Musirawas pada masa itu dikenal dengan sebutan Musi Ulu Rawas. Kabupaten Musirawas secara administratif memiliki sejarah sejak Belanda mulai masuk ke Lubuklinggau. Meskipun legenda dimulai dari cerita Bujang Kurap dan Puteri Silampari di Bukit Sulap, mamun tidak ditemukan data otentik secara historiografi untuk dikatakan sejarah. Cerita dari mulut ke mulut itu sering dihubung-hubungkan dengan sejarah Kerajaan Palembang. Walaupun sekali lagi dari aspek kesukuan lebih dekat kepada suku-bangsa Rejang. Dari data Belanda disebutkan kalau masyarakat Musirawas merupakan subsuku Proatin dari suku-bangsa Rejanglebong. Tidak ada orientasi untuk sejarah etnik, Musirawas dan terutama Lubuklinggau, kemudian membangun legenda sendiri dan bermula dari administrasi Belanda.
Pentingnya Literasi
Literasi musti digalakkan untuk menjadikan Musirawas memiliki ciri dan karakter baru. Sebab, sejarah tidak bisa dibangun dari orientasi administrasi. Sejarah memerlukan materi-materi yang terperinci.
Untuk membangun sebuah peradaban dalam arti maju di bidang ilmu pengetahuan, teknologi arsitektur, dan susastra diperlukan satu genetika khusus dari aspek etnologi. Memang, Musirawas tidak seheterogen kota-kota metropolitan, tapi penulisan berdasarkan etnologi harus detil. Untuk data-data detil tersebut, maka perlu digalakkan literasi. Dari data-data detil tersebut, maka dapat dibentuk orientasi baru tentang sebuah sejarah yang baru. Dengan demikian, sejarah berbeda dengan historiografi yang membongkar cerita-cerita masa lalu untuk dihadirkan dalam sebuah konstruksi narasi, tapi sejarah membutuhkan cerita hidup yang berkelanjutan sehingga dapat diketahui titik tolaknya.

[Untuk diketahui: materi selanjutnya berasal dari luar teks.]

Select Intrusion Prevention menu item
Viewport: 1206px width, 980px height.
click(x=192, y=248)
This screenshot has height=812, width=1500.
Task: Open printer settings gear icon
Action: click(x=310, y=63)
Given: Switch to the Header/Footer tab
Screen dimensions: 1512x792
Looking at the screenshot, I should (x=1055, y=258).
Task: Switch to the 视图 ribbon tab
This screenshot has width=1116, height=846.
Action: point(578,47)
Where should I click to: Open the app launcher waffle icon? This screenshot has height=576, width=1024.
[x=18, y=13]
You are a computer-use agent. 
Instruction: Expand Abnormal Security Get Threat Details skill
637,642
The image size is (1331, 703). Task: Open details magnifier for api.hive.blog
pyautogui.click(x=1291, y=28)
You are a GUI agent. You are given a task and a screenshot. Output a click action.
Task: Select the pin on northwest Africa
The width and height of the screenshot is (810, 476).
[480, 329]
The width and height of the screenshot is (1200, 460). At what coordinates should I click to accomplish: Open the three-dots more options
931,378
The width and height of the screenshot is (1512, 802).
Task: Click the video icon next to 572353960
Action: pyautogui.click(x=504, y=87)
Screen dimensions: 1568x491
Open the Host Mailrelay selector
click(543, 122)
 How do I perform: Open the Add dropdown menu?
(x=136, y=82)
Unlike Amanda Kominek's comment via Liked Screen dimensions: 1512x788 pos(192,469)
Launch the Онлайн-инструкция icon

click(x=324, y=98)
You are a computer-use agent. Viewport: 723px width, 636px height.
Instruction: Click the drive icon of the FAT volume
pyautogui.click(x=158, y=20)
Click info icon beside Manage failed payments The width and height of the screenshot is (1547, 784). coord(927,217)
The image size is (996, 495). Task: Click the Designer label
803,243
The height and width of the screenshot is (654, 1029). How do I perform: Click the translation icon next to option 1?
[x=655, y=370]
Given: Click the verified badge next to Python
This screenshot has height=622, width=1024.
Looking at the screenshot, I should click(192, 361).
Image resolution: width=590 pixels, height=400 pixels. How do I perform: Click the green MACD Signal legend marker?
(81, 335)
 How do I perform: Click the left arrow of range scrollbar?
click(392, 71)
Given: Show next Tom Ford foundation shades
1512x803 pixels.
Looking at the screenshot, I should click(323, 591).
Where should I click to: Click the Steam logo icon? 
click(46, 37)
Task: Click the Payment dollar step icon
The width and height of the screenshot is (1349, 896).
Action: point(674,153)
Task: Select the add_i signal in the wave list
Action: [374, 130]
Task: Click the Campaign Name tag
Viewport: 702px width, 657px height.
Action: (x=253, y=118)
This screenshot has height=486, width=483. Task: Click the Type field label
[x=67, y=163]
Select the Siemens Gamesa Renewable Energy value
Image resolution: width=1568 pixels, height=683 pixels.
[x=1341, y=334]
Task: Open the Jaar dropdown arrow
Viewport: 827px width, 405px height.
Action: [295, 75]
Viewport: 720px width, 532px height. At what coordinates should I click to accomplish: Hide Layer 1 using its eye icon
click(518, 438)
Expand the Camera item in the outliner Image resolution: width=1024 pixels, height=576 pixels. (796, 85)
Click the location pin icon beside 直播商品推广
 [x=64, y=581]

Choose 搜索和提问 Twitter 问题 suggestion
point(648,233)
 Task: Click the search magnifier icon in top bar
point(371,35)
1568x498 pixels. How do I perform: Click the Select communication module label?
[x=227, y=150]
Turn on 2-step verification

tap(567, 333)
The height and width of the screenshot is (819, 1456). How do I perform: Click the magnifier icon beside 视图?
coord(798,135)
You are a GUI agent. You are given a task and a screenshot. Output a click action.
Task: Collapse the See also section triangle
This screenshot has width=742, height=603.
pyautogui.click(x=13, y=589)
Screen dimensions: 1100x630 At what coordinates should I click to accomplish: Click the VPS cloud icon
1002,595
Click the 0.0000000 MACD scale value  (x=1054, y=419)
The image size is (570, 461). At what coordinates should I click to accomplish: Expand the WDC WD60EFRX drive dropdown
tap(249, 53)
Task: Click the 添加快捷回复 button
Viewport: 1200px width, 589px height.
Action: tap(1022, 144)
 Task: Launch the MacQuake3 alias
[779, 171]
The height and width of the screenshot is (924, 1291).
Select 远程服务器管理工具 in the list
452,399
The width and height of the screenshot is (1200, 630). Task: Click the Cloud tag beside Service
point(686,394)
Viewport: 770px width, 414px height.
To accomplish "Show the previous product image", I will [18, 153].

Penguatan literasi di Musirawas diperlukan dari cerita-cerita hidup sehari-hari. Akan lebih baik jika didukung oleh susastra (drama, puisi, dan prosa). Dari fungsi susastra ini, budaya atau peradaban akan memiliki fondasinya.
Kampung Darurat Cinta
Masuknya suratkabar ke Kota Lubuklinggau hingga saat ini memang telah memberi warna dan cara berpikir. Ditambah, saat ini, dibuka dengan kemudahan digital. Sehingga informasi dan budaya lintas daerah, bahkan lintas negara dapat dijangkau dengan mudah.
Namun seberapa besar kemudahan teknologi tersebut mampu merubah gaya dan pola hidup menjadi lebih dinamis dan maju secara intelektual. Jangan hanya karena mengikuti tren birokrasi dan administrasi kemudian budaya menjadi abai dan tidak mampu berdialog dengan budaya-budaya luar.
Mari mulai kembangkan literasi untuk menjadi daerah yang berbudaya. Ingat, sejarah bukan masa lalu atau siapa yang lebih berhak pertama mendiami daerah. Suku-bangsa Yahudi bisa kehilangan Tanah Kanaan karena mereka tidak memiliki sejarah dalam pengertian tulisan ini.